## Instructions to follow
If a line in the records below contains "General", copy that line.

Extracted data entries
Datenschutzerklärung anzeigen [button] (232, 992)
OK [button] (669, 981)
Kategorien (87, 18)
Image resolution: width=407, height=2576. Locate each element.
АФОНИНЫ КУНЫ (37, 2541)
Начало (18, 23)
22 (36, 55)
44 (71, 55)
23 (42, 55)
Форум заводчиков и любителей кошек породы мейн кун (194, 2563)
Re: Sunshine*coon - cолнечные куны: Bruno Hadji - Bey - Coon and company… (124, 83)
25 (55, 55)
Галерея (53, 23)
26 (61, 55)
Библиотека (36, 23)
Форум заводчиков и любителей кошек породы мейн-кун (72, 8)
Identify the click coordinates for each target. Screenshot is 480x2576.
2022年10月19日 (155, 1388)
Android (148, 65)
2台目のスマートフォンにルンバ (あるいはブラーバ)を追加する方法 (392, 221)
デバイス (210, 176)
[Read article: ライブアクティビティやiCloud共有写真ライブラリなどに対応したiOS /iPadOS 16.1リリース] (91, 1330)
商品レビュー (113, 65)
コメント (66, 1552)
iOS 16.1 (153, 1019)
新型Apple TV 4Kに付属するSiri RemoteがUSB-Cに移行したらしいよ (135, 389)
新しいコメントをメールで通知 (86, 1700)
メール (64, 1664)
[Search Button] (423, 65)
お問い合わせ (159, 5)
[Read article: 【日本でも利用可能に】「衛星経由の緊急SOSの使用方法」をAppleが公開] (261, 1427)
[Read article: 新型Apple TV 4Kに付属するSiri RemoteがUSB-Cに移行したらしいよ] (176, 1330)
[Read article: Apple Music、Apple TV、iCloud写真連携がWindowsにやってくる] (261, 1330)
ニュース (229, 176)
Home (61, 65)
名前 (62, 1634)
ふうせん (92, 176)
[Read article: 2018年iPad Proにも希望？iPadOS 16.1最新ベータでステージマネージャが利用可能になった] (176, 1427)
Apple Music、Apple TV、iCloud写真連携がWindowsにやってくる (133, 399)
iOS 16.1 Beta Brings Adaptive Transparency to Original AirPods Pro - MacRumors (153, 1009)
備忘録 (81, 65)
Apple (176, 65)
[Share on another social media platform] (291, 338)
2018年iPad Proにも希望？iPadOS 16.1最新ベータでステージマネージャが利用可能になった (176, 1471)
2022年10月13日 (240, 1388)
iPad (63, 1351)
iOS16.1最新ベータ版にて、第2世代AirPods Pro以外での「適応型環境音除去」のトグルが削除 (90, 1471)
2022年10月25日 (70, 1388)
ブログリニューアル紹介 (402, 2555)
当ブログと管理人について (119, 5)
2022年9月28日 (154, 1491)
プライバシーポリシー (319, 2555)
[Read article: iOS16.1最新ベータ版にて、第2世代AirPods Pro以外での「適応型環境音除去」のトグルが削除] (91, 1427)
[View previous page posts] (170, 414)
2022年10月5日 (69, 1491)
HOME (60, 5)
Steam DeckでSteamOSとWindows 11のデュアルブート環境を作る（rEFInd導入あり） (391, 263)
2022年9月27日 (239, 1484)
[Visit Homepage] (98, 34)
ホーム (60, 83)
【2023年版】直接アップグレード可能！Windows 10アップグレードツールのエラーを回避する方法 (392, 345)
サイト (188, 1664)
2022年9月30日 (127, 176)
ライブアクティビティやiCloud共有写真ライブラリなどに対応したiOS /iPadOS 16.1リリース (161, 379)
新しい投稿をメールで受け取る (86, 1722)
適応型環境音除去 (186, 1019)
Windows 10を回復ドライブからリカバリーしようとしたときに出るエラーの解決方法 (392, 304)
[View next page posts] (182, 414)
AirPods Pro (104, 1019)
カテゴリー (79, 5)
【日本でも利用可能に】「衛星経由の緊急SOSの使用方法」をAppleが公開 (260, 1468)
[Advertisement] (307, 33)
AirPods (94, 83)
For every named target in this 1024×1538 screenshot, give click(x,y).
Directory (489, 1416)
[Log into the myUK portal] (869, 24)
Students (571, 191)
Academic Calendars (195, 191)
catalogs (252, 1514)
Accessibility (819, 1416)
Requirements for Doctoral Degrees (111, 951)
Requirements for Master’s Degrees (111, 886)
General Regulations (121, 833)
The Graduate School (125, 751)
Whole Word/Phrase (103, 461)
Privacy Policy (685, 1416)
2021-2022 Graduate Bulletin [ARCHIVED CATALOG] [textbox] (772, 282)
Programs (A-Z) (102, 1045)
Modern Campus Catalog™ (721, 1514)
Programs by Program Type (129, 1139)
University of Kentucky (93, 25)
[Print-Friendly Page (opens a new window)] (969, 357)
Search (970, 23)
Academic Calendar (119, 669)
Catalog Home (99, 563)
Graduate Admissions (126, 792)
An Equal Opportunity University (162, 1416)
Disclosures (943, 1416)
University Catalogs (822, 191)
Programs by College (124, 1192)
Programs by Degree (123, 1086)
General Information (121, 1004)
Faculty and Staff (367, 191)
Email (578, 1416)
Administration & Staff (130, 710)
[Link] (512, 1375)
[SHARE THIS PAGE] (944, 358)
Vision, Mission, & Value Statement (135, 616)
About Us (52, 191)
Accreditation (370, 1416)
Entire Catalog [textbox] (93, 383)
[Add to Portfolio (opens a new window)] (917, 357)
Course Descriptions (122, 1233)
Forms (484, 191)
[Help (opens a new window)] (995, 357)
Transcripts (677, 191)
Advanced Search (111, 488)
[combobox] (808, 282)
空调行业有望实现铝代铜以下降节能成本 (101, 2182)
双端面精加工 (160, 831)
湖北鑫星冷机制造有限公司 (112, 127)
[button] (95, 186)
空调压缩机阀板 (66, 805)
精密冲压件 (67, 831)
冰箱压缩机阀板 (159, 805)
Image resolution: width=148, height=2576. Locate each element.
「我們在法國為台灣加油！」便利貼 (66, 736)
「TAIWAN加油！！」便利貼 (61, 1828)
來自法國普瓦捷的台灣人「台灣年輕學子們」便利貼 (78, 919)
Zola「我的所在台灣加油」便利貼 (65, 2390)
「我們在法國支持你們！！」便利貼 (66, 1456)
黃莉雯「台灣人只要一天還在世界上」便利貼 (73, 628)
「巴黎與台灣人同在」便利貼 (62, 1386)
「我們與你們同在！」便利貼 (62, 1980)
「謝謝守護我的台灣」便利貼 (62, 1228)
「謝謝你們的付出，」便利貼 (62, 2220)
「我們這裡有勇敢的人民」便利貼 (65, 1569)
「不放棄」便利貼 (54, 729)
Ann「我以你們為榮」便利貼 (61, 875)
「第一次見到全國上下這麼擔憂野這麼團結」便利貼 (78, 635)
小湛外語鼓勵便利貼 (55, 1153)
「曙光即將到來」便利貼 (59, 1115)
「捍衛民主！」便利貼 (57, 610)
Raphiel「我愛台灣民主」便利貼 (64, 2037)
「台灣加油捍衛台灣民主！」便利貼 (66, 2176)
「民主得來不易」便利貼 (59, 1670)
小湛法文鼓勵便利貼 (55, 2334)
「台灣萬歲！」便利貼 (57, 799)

## Result
General Regulations (121, 833)
General Information (121, 1004)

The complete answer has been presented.